駒木ハヤトの西日本ボクシングレポートアーカイブ

かつて京阪神地区のボクシング会場に通い詰め、レポートを記した男ありけり。はてなダイアリーから記事をインポートしたものの、ブログ化して格段に読み難くなってしまいました。

第1部第6試合・フェザー級契約ウェイト(56.0kg)8回戦/○中井五代[大鵬](判定3−0)川野正文[大阪帝拳]●

中井は8勝(5KO)4敗2分の戦績。03年にデビュー。4回戦突破に1年半・7戦を費やし、その後も所々で敗戦を喫する不安定な戦績に甘んじている。6回戦以降に敗れた選手の大半は現役ランカーや後にランカーとなった選手で、この戦績も厳しいマッチメイク方針の結果とも言う事が出来るが、昨年12月の日本ランカー挑戦は敢え無く失敗に終わり、前回4月の試合もスプリットの辛勝。今一つ波に乗り切れていない印象もある。今回も敢えて同格の日本人選手が相手で、試練の時期が続く。
対する川野は7勝(2KO)5敗1分。02年にデビュー。それ以来3連勝で03年、04年と新人王戦に挑むが、04年の西日本ベスト4が最高位に終わる。6回戦昇格後は、荒川正光[京都拳闘会]と1勝1敗の後、小林克也[正拳]に1RKOでA級へ。8回戦では、この日メインに登場する上原裕介と昨年8月、12月と連戦して連敗に終わった。今回は8ヵ月半ぶりの試合となる。
1R。中井が持ち味のハンドスピードを活かして攻勢。ロングレンジからタイミングを計りつつ、カウンター気味に右ストレート、フック、アッパー、左フックで有効打、クリーンヒットを連発。終了ゴング前には右ストレートで豪快なダウンを奪う。

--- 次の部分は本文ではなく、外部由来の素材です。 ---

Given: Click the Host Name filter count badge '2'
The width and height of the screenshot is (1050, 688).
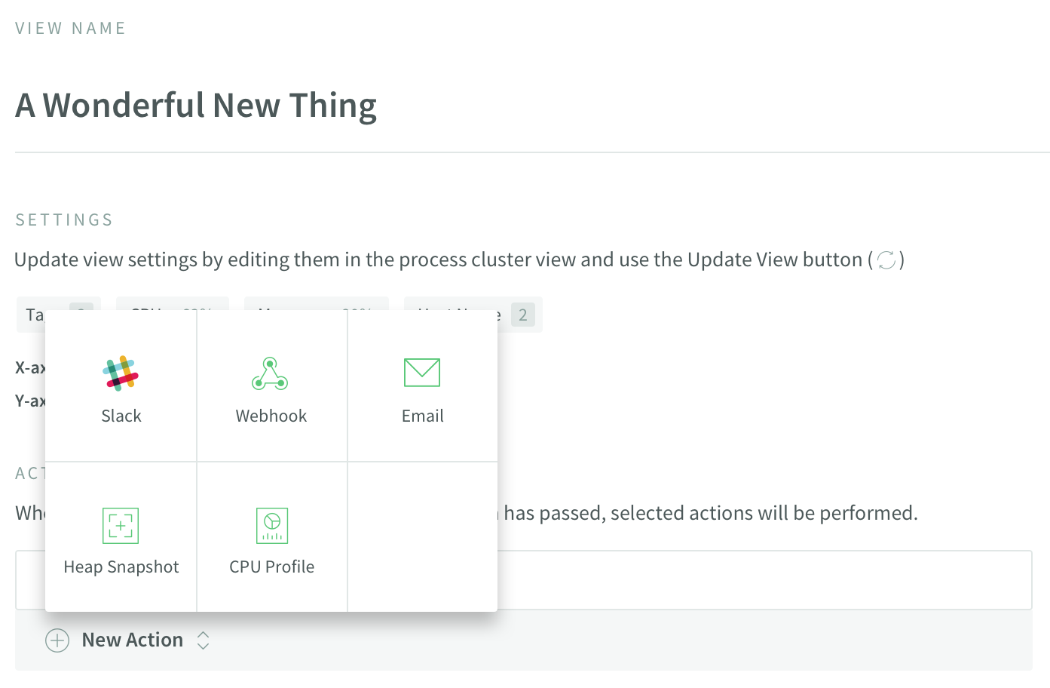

2R。中井はこのラウンドも自分の距離から自在の攻め。右ストレート、左ボディフックと決めて優勢。川野は自分の距離を外されて手数伸び悩み攻めあぐむ。ラウンド終盤、右ストレートを1発有効打するが、挽回までは?
3R。川野が足を使って漸く自分の距離を掴む。手数も増えて右ストレート、ショートアッパーなど打ち込んで互角以上の形勢に。しかしラウンド終盤、中井は右アッパー、ストレートで逆襲し、終了ゴング直前には高速連打で効かせて一気に逆転まで。

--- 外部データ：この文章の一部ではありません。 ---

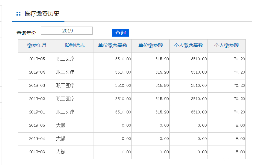
Task: Click 大额 in the 2019-05 row
Action: point(61,125)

4R。中井が再び運動量を増やして右ストレート中心に攻勢。ヒット、有効打を重ねてゆく。川野も迎撃する形でワン・ツー、ストレート、アッパーと打ち込むが、クリーンヒットに繋がらない。
5R。中井がアグレッシブに左ダブル、トリプル→右など手数浴びせて主導権を確保。ヒット数でも優位。川野もワン・ツーにアッパー中心に抵抗し、アッパーではクリーンヒットを決めて「あわや」のシーンも作った。
6R。ショートレンジ打撃戦。中井が豊富な手数で攻勢をアピールしたが、川野は右アッパーで二度三度とクリーンヒットを奪ってこちらも印象的な場面を作った。
7R。アグレッシブな手数の応酬が続く。ラウンド中盤までは互いに手数で相殺したりガードで弾いたりと明確なヒットが見られない展開だったが、終盤に中井の右ストレートや連打攻勢が川野を捉えて形勢が傾いた。
8R。再びショートレンジ打撃戦。中井のワン・ツー攻勢が次々と的の中に納まって先制するが、川野も右ストレートを的確に当て始め、最後はクリーンヒットで中井をグロッギーに追い込んだ。
公式判定は坂本78-75、原田77-75、北村77-76の3−0で中井。駒木の採点は「A」78-73「B」79-73で中井優勢。
中井が持ち前のハンドスピードで序盤戦を圧倒的な優勢で支配。それ以降は動きが鈍ってクリーンヒットを度々被弾しピンチの場面もあったが、回転力のある連打で終始圧し気味に試合をコントロールした。
川野も手数を積極的に出して応戦。ストレートやアッパーでは相手をしたたかに効かせて逆転KOも窺う展開まで持ち込んだが、ノックダウンを奪うところまで追い込めなかった。